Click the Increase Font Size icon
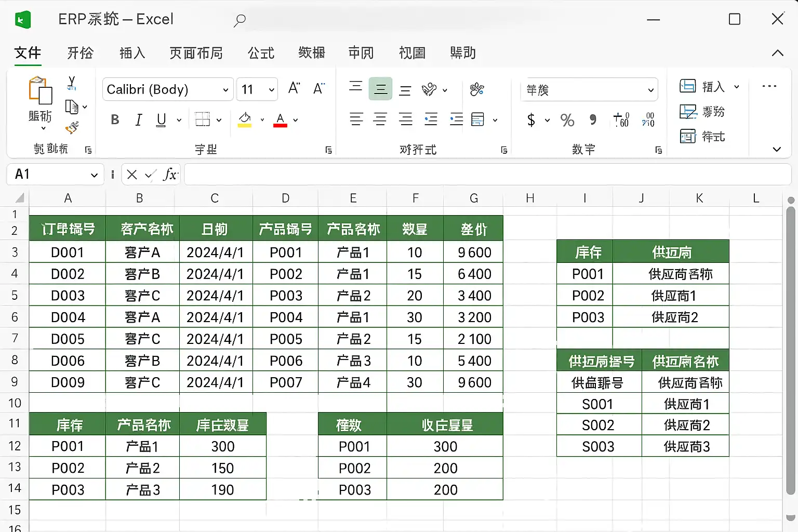The height and width of the screenshot is (532, 798). (294, 88)
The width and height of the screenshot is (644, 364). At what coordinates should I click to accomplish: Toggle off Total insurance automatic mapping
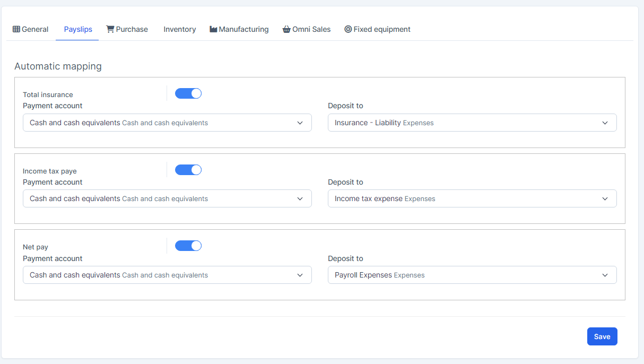pos(188,94)
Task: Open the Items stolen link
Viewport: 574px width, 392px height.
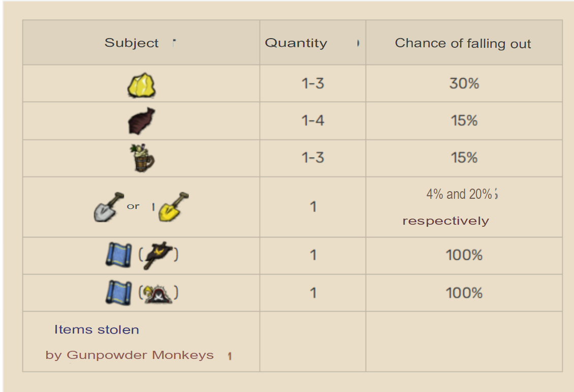Action: (97, 329)
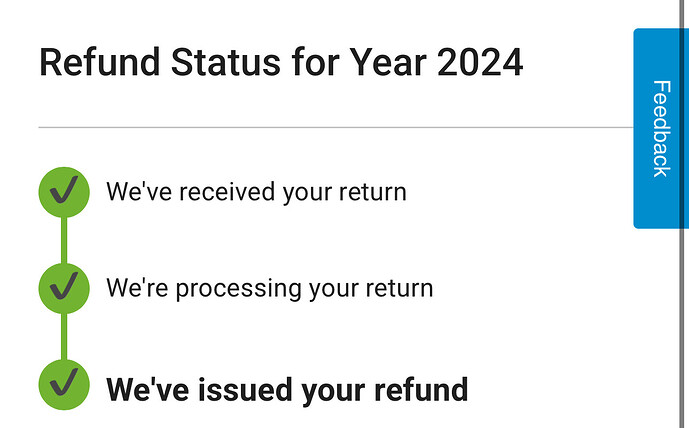689x428 pixels.
Task: Click the checkmark beside "We've received your return"
Action: pos(63,191)
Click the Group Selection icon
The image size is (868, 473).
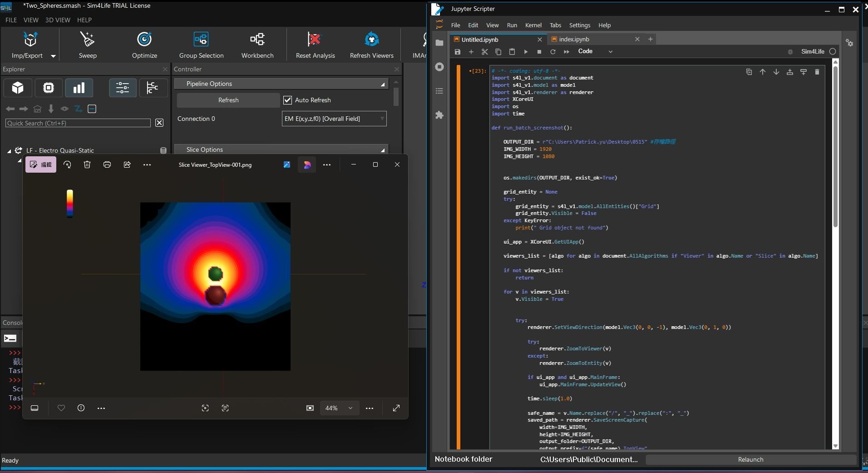pos(201,40)
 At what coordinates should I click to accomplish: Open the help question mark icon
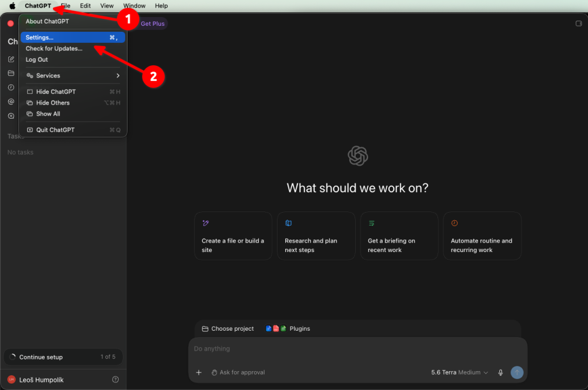[115, 379]
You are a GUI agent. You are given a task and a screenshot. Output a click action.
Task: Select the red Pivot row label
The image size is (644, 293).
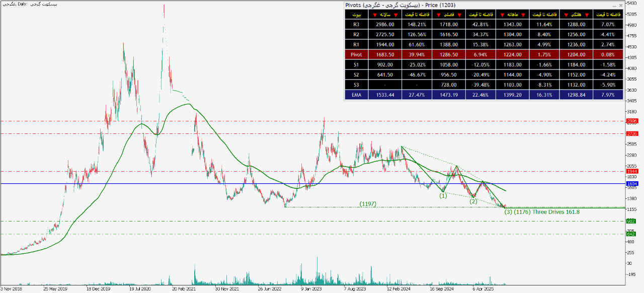(x=356, y=54)
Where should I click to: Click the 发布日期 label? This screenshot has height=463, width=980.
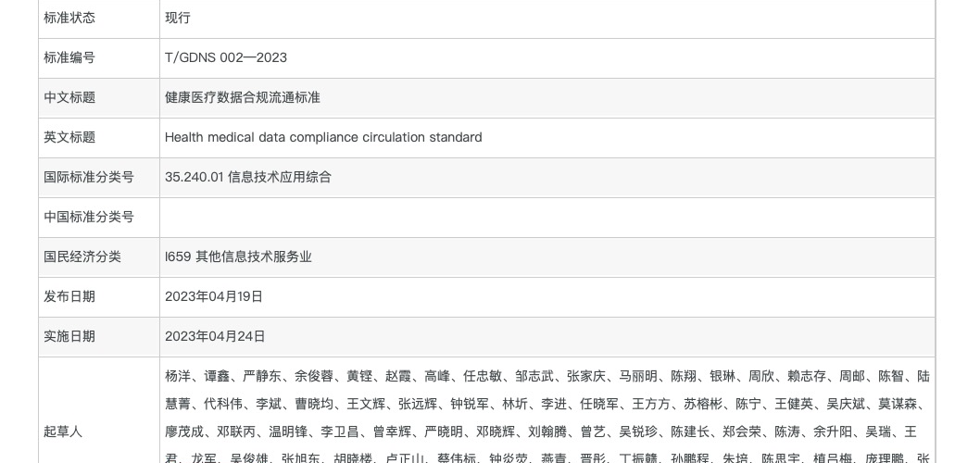69,296
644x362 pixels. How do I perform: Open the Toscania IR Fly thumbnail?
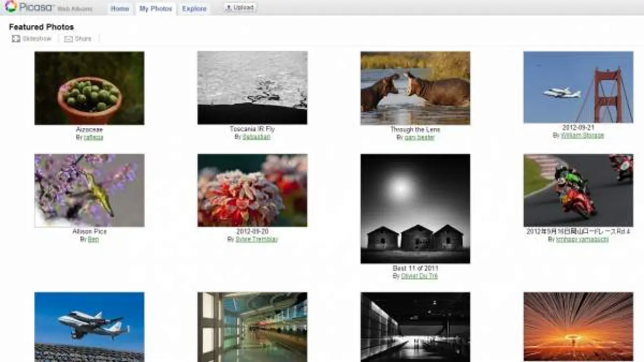coord(252,88)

+ + + + + + +

▶ [Exercise objective]: Skipping all pictures, set the listing down exactly as written.

▶ [Finished task]:
Click the Increase Font Size icon
The height and width of the screenshot is (532, 798). (294, 88)
The width and height of the screenshot is (644, 364). At what coordinates should I click to accomplish: Toggle off Total insurance automatic mapping
pos(188,94)
Task: Open the Items stolen link
Viewport: 574px width, 392px height.
Action: (97, 329)
689x428 pixels.
Task: Click the checkmark beside "We've received your return"
Action: pos(63,191)
Click the Group Selection icon
The image size is (868, 473).
pos(201,40)
 At what coordinates should I click to accomplish: Open the help question mark icon
[115, 379]
You are a GUI agent. You are given a task and a screenshot. Output a click action.
Task: Select the red Pivot row label
The image size is (644, 293).
(x=356, y=54)
Where should I click to: Click the 发布日期 label? This screenshot has height=463, width=980.
69,296
644x362 pixels. How do I perform: Open the Toscania IR Fly thumbnail?
coord(252,88)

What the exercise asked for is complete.